### TEXT PROVIDED
--- START ---

Post-Migration Git LFS Setup:

# Install Git LFS
git lfs install

# Track large file types
git lfs track "*.iso"
git lfs track "*.mp4"
git lfs track "*.zip"

# Add .gitattributes and large files back to repository
git add .gitattributes
git add path/to/large/files/
git commit -m "Add large files via Git LFS"

GitHub Enterprise Pull Request Template Configuration

Problem

Development teams working with mixed technology stacks require different pull request templates for different types of changes. Standard code changes need basic testing checklists and change descriptions, while specialized application changes require validation covering page modifications, database objects, SQL security, session state management, and deployment procedures. Using a single generic template forces developers to delete irrelevant sections or ignore inapplicable checklist items, reducing template effectiveness and creating inconsistent PR documentation. GitHub Enterprise supports multiple PR templates through a dropdown selector, but this feature requires specific directory structure and may not function correctly in all GHE versions or configurations.

--- END ---

### DATA
--- START ---

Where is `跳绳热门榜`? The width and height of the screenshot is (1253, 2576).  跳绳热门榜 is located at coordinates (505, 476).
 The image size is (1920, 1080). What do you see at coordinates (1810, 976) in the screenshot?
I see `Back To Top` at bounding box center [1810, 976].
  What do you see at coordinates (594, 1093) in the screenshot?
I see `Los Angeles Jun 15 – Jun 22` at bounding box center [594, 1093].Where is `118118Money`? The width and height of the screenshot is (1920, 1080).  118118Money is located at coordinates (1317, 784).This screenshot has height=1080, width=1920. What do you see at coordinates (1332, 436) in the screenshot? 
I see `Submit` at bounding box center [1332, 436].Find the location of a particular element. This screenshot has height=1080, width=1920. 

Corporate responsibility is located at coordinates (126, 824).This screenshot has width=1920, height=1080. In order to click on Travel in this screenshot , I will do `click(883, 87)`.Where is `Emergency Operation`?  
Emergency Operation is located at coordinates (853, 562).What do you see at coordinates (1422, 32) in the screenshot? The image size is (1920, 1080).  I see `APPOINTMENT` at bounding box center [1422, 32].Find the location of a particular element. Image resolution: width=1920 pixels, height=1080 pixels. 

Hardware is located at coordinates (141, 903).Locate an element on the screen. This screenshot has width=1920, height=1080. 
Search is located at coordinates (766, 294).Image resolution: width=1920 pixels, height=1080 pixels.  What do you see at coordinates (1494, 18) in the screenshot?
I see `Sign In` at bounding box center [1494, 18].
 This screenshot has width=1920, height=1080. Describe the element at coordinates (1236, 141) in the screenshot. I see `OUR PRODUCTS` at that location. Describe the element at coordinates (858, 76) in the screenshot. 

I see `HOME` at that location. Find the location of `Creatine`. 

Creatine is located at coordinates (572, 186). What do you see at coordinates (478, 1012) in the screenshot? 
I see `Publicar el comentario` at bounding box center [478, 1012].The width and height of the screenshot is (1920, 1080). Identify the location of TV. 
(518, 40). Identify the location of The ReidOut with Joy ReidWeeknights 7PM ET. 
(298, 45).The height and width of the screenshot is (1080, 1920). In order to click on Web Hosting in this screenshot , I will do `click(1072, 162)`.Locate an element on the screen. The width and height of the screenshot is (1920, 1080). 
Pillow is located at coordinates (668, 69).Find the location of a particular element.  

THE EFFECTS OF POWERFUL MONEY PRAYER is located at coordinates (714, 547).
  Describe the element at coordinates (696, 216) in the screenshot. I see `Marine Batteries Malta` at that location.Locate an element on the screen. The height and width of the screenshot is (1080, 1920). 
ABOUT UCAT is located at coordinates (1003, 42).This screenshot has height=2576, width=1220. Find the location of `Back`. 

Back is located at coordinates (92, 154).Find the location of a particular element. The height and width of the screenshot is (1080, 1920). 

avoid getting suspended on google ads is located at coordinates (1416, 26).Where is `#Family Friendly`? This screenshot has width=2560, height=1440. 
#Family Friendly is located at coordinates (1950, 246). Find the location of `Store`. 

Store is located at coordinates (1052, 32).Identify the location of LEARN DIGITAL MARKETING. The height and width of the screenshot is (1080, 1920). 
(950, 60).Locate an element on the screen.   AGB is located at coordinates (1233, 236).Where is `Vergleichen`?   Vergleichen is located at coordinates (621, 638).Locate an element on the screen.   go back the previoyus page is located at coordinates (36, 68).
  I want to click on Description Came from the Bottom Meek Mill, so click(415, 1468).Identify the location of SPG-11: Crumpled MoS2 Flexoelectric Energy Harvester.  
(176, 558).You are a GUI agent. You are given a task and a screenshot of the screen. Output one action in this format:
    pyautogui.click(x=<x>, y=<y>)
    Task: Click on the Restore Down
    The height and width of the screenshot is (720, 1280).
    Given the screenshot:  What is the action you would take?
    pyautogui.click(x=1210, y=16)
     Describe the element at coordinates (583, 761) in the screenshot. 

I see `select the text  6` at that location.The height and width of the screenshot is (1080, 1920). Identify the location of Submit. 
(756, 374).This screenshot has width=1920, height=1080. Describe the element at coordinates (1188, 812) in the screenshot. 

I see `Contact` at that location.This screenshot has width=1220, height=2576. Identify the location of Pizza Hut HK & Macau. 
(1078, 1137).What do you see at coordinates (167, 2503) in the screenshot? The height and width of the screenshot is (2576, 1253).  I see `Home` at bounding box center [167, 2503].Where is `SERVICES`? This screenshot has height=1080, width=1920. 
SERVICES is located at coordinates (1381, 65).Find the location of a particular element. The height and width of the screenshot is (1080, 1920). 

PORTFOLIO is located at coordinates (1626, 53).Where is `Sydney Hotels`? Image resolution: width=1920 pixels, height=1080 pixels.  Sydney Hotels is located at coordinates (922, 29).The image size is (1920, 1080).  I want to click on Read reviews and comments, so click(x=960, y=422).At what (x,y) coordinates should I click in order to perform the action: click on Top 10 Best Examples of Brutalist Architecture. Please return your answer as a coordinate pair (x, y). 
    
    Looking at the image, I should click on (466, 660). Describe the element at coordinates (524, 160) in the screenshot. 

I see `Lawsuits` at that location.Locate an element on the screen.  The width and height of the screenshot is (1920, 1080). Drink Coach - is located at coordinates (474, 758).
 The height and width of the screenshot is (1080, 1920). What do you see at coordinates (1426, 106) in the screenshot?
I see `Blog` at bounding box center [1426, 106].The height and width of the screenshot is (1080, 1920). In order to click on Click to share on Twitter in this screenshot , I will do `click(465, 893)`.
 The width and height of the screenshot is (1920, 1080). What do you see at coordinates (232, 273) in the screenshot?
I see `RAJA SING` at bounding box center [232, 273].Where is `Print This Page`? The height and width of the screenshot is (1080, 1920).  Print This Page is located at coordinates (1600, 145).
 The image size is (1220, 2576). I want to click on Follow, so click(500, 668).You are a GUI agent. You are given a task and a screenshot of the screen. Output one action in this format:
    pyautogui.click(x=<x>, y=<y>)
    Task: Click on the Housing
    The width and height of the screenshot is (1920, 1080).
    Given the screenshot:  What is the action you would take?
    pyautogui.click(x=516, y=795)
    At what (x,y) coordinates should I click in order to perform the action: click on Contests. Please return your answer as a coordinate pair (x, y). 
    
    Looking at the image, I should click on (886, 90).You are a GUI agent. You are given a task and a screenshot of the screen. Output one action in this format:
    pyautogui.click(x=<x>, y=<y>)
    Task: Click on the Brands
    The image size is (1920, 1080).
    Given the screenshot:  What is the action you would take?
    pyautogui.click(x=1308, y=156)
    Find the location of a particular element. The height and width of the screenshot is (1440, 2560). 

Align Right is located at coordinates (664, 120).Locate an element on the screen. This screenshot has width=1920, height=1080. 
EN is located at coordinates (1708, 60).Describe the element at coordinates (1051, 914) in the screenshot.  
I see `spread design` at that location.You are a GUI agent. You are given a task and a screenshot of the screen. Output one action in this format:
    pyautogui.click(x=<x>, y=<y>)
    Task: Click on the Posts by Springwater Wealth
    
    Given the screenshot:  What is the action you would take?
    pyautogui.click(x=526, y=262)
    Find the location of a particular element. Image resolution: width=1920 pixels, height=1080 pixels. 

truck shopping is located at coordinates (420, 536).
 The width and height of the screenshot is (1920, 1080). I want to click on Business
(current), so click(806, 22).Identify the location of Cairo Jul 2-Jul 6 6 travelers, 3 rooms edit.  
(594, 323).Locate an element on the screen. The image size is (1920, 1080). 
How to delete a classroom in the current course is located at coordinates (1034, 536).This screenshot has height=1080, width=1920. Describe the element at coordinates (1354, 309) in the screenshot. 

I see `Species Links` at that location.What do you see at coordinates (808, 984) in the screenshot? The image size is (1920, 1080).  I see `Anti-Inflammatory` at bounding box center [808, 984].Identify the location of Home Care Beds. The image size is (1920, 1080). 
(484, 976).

--- END ---

Transcribe the full text above on Git LFS setup and pull request templates, word for word.

Post-Migration Git LFS Setup:

# Install Git LFS
git lfs install

# Track large file types
git lfs track "*.iso"
git lfs track "*.mp4"
git lfs track "*.zip"

# Add .gitattributes and large files back to repository
git add .gitattributes
git add path/to/large/files/
git commit -m "Add large files via Git LFS"

GitHub Enterprise Pull Request Template Configuration

Problem

Development teams working with mixed technology stacks require different pull request templates for different types of changes. Standard code changes need basic testing checklists and change descriptions, while specialized application changes require validation covering page modifications, database objects, SQL security, session state management, and deployment procedures. Using a single generic template forces developers to delete irrelevant sections or ignore inapplicable checklist items, reducing template effectiveness and creating inconsistent PR documentation. GitHub Enterprise supports multiple PR templates through a dropdown selector, but this feature requires specific directory structure and may not function correctly in all GHE versions or configurations.